*WHAT TO DO:*
Decide whether each statement below agrees with the passage on minority rule. For each, answer yes or no and quote the words of the passage that decide it.
1. The passage says Barrett will almost certainly be approved by senators who represent less than 45 percent of the American population.
2. The passage says the Constitution forbids the situation it describes.
3. The passage says the House is controlled by the less popular party.

*PROVIDED PASSAGE:*
Start of Block
Before the end of the year, Amy Coney Barrett will probably be sworn in as a Supreme Court justice — and she may serve for decades. She will have been appointed by an impeached president who lost the popular vote in 2016 and may well continue in office after losing it again in 2020. She will almost certainly be approved by senators representing less than 45 percent of the American population.

Our nation is moving even deeper into minority rule: The House aside, the U.S. government is controlled by the less popular party in a polarized two-party system. We may call this unfair, but that would trivialize the problem. It is entirely permissible under the Constitution, and it is dangerous. When the majority of a nation’s citizens can’t get its candidates elected or its preferred policies passed, the government’s legitimacy is compromised and destabilizing pressure begins to build.

The Electoral College, two senators from each state regardless of population, and political gerrymandering to favor Republicans in House races means that Republicans can take take the White House and control Congress while earning fewer votes than Democrats. See, for example, Democrats got millions more votes – so how did Republicans win the Senate?
End of Block
*SUPPLIED ENTRIES:*
Start of Block
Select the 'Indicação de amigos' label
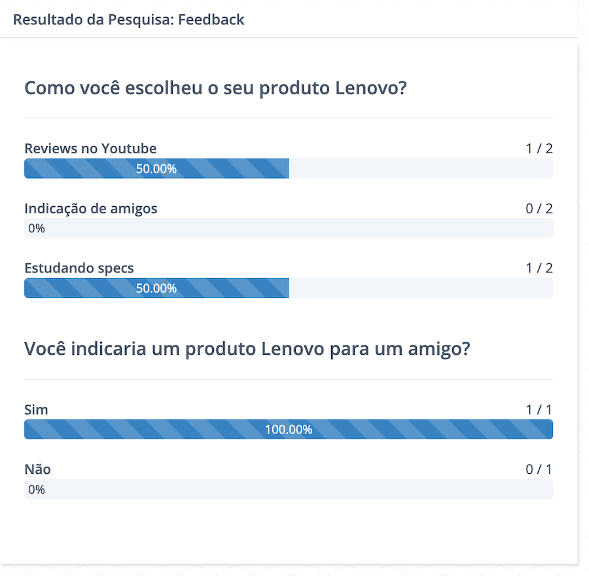(x=91, y=209)
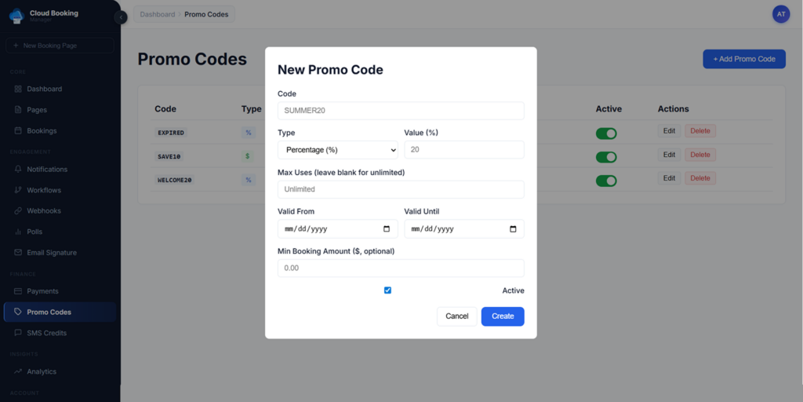The image size is (803, 402).
Task: Click the Bookings calendar icon in sidebar
Action: [x=18, y=130]
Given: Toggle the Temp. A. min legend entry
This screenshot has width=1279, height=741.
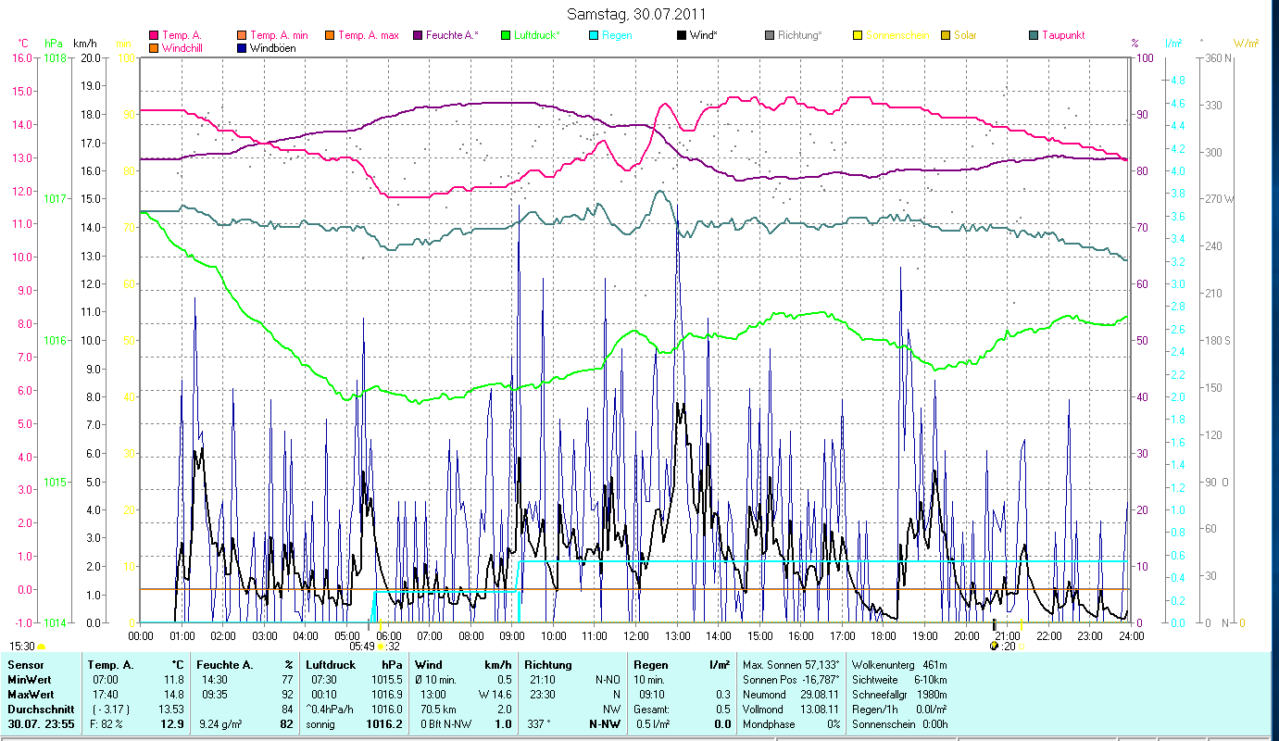Looking at the screenshot, I should tap(243, 36).
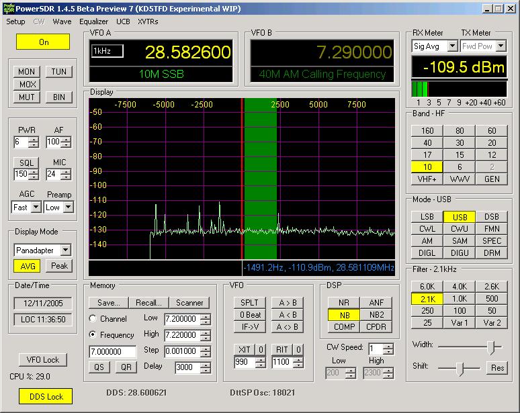This screenshot has height=413, width=520.
Task: Enable the MOX transmit button
Action: (27, 84)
End of Block
*EXERCISE ANSWER:*
1. Yes: "She will almost certainly be approved by senators representing less than 45 percent of the American population."
2. No: "It is entirely permissible under the Constitution, and it is dangerous."
3. No: "The House aside, the U.S. government is controlled by the less popular party in a polarized two-party system."